* What you will do *
Starting at the line that contains "Screen dimensions: 1015x609", copy each line through the end of the listing below. Include both ends and output nothing more.
+ + +
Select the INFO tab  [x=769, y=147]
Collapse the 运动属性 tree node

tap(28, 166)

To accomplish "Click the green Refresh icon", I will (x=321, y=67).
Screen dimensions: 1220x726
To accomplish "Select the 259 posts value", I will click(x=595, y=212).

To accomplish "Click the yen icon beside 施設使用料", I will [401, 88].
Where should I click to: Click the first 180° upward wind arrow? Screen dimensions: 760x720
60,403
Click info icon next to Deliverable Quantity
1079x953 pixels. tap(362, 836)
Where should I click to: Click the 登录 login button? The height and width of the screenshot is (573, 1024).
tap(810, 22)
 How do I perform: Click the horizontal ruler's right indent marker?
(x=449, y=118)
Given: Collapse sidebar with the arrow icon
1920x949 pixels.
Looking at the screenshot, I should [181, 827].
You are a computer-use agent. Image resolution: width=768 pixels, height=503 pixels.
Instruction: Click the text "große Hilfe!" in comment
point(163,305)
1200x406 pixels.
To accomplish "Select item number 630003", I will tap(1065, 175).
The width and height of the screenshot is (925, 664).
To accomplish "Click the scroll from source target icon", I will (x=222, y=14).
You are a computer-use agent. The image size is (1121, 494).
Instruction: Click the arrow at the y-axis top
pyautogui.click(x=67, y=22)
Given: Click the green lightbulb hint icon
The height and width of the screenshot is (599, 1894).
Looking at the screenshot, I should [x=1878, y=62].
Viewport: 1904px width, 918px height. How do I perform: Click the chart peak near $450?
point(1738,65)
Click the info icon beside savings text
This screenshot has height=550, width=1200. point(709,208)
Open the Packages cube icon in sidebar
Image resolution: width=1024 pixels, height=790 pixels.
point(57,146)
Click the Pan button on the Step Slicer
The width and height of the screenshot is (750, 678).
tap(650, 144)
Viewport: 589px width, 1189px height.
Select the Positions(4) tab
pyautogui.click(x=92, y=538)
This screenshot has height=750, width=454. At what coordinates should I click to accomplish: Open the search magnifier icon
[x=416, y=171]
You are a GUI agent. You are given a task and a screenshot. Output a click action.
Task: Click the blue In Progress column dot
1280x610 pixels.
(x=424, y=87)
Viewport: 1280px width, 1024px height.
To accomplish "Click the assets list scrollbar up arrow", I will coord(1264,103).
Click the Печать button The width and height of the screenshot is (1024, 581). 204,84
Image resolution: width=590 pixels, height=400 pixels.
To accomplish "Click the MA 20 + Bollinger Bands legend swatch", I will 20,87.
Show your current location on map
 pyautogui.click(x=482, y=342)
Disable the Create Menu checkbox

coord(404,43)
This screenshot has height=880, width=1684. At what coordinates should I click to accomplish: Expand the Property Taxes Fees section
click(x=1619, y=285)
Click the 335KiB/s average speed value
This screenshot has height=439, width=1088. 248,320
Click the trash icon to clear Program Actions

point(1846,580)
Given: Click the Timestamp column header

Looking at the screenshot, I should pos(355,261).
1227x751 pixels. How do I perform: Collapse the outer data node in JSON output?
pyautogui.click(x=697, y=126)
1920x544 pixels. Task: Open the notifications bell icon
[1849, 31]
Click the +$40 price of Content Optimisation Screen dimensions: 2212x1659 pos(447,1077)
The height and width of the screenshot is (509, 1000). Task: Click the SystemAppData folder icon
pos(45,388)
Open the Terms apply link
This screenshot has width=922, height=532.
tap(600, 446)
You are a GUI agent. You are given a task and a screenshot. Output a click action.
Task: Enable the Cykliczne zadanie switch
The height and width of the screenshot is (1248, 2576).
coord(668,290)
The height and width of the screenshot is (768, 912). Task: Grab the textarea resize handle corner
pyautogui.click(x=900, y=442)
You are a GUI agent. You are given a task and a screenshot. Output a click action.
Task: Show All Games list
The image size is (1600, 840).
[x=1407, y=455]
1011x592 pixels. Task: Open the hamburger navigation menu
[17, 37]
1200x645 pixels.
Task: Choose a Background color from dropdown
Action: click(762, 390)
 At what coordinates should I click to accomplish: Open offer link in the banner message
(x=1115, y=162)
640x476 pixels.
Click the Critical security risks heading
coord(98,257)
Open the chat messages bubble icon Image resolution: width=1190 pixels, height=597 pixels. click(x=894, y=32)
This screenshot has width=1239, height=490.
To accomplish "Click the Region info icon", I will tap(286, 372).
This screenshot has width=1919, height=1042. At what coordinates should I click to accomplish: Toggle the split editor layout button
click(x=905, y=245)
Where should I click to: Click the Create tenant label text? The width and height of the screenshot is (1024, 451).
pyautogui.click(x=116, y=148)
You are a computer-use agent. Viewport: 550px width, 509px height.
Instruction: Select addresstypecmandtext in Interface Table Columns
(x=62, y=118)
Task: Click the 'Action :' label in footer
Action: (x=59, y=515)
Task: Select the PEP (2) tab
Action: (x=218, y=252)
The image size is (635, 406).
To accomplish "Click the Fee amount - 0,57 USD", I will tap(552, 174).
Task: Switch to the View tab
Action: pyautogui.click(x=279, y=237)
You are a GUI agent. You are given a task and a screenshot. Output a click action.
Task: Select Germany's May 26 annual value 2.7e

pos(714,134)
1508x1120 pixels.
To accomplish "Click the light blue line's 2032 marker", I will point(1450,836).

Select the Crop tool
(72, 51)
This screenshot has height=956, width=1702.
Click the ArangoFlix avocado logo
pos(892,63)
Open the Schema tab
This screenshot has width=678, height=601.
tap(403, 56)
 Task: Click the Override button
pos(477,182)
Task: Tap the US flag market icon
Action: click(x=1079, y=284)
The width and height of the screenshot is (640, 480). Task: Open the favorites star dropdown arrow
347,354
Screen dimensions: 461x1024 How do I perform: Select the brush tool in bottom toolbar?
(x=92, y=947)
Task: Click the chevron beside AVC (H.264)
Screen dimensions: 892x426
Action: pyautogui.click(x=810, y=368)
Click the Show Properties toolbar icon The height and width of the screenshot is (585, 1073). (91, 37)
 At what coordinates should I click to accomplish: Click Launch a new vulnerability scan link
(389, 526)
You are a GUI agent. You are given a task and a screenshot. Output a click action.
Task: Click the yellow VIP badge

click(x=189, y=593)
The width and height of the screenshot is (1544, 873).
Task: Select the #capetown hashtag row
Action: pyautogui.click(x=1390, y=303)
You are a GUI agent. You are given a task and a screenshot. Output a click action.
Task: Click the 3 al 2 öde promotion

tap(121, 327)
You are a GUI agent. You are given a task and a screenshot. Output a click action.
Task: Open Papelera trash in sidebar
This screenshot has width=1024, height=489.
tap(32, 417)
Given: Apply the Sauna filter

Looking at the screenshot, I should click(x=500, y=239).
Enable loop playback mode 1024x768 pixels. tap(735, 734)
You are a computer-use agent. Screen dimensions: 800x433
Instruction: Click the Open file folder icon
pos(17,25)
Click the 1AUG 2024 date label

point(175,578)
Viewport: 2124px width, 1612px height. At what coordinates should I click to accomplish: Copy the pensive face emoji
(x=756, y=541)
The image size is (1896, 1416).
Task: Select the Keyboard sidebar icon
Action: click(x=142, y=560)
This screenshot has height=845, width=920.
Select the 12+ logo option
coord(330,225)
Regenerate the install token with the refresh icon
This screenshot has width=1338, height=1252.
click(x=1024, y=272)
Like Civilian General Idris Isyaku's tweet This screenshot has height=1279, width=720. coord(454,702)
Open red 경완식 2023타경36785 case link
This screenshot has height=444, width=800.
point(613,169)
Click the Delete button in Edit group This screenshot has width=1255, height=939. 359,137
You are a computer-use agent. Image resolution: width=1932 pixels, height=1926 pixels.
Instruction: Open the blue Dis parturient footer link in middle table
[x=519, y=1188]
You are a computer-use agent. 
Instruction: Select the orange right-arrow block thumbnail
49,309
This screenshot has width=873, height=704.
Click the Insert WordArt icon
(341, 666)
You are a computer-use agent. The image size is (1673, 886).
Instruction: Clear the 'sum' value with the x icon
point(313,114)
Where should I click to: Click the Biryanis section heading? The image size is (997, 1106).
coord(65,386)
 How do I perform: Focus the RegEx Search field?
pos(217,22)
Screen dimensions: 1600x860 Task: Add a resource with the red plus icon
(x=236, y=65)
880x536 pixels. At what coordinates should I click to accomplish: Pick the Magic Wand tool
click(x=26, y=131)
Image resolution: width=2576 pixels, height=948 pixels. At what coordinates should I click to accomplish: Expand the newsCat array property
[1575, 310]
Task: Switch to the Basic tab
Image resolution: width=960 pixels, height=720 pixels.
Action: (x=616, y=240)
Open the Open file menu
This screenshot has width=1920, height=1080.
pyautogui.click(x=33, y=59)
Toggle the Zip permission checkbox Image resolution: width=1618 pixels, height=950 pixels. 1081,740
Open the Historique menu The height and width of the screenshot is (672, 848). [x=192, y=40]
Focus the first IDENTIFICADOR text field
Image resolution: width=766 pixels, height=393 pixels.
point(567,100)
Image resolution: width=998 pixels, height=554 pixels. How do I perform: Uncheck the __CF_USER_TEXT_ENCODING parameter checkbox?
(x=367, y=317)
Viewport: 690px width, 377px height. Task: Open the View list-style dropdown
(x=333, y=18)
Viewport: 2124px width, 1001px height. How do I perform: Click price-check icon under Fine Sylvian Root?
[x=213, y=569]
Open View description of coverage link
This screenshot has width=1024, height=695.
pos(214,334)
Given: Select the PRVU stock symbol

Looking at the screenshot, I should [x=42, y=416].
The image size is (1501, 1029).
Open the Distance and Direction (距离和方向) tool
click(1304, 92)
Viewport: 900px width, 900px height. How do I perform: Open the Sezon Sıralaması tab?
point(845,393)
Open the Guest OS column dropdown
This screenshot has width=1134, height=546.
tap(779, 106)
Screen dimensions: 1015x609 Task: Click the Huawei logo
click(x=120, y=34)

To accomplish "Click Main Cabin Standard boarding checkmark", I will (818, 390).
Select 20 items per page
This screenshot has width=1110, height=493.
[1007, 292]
+ + +
* Exercise answer *
Screen dimensions: 1015x609 Task: Click the Huawei logo
click(x=120, y=34)

To accomplish "Click Main Cabin Standard boarding checkmark", I will (818, 390).
Select 20 items per page
This screenshot has width=1110, height=493.
[1007, 292]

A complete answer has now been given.